FITs can be broken down into two different models: those with fixed tariffs and those with electricity price-based premiums. In the fixed model, all of a producer's electricity is bought by the government at a predetermined price, independent of inflation, the economy, or the existing electricity market. [6] The price-based model, on the other hand, is also known as a market-based model because the government simply pays a premium over the existing price of electricity once a renewable energy producer sells it. Because firms are not guaranteed to be able to sell their electricity, and the price at which they sell it is not entirely in their control, this method generally garners less investment than a fixed model would. [2,6] That being said, it may work better in decentralized, less regulated grids because producers could choose to supply electricity at times of higher demand, creating more natural market conditions. [6] As a result, even if a fixed model is more reliable in general for spurring investment, the true success of the FIT will have to be determined on a case-by-case basis depending on the jurisdiction.

Fixed and market-based models are one of the multitude of debates going on between economists concerning feed-in tariffs. Should there be a ceiling or a floor, as there is in Spain, to make market-based systems less risky for private investors? [2] Should fixed returns on investment be designed to diminish as the FIT progresses, to encourage investors to put money down as quickly as possible? [1] Will Chinese and Indian efforts to integrate auctions into their FITs increase efficiency or decrease competition after contracts are awarded? [2] Many of these questions can only be answered through trial and error, which will gradually refine the feed-in tariff method until it becomes as efficient as possible. No matter what the verdicts of these experiments are, however, it is certain that FITs are a valuable tool in pursuing a greener electricity economy.

© Christopher Barry.
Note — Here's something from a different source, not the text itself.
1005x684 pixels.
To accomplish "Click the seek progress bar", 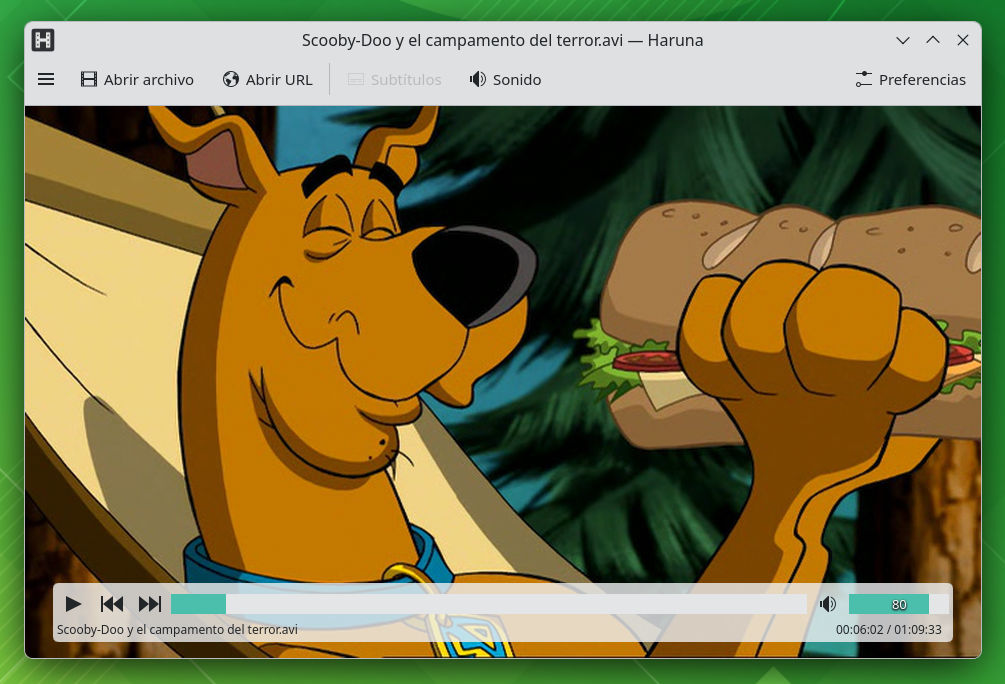I will [490, 604].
The author grants permission to copy, distribute and display this work in unaltered form, with attribution to the author, for noncommercial purposes only. All other rights, including commercial rights, are reserved to the author.

References

[1] S. Alizamir, F. de Vericourt, and P. Sun, "Efficient Feed-In Tariff Policies for Renewable Energy Technologies," Oper. Res. 64 52 (2016).
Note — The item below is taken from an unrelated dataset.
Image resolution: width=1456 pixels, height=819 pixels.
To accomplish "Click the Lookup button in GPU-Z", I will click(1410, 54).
[2] "A Policymaker's Guide to Feed-in Tariff Policy Design," National Renewable Energy Laboratory, NREL/TP-6A2-44849, July 2010.

[3] "Act on Granting Priority to Renewable Energy Sources," German Federal Ministry for the Environment, Nature Conservation and Nuclear Safety, March 2000.

[4] L. Butler and K. Neuhoff, "Comparison of Feed-in Tariff, Quota and Auction Mechanisms to Support Wind Power Development," Renew. Energy 33, 1854 (2008).

[5] C. Morris and P. Martin, "Energy Transition: The German Energiewende," Heinrich Böll Foundation, (2012).

[6] T. Couture and Y. Gagnon, "An Analysis of Feed-in Tariff Remuneration Models: Implications for Renewable Energy Investment," Energy Policy 38, 955 (2010).

[7] T. Kwon, "Rent and Rent-Seeking in Renewable Energy Support Policies: Feed-in Tariff vs. Renewable Portfolio Standard," Renew. Sustain. Energy Rev. 44, 676 (2015).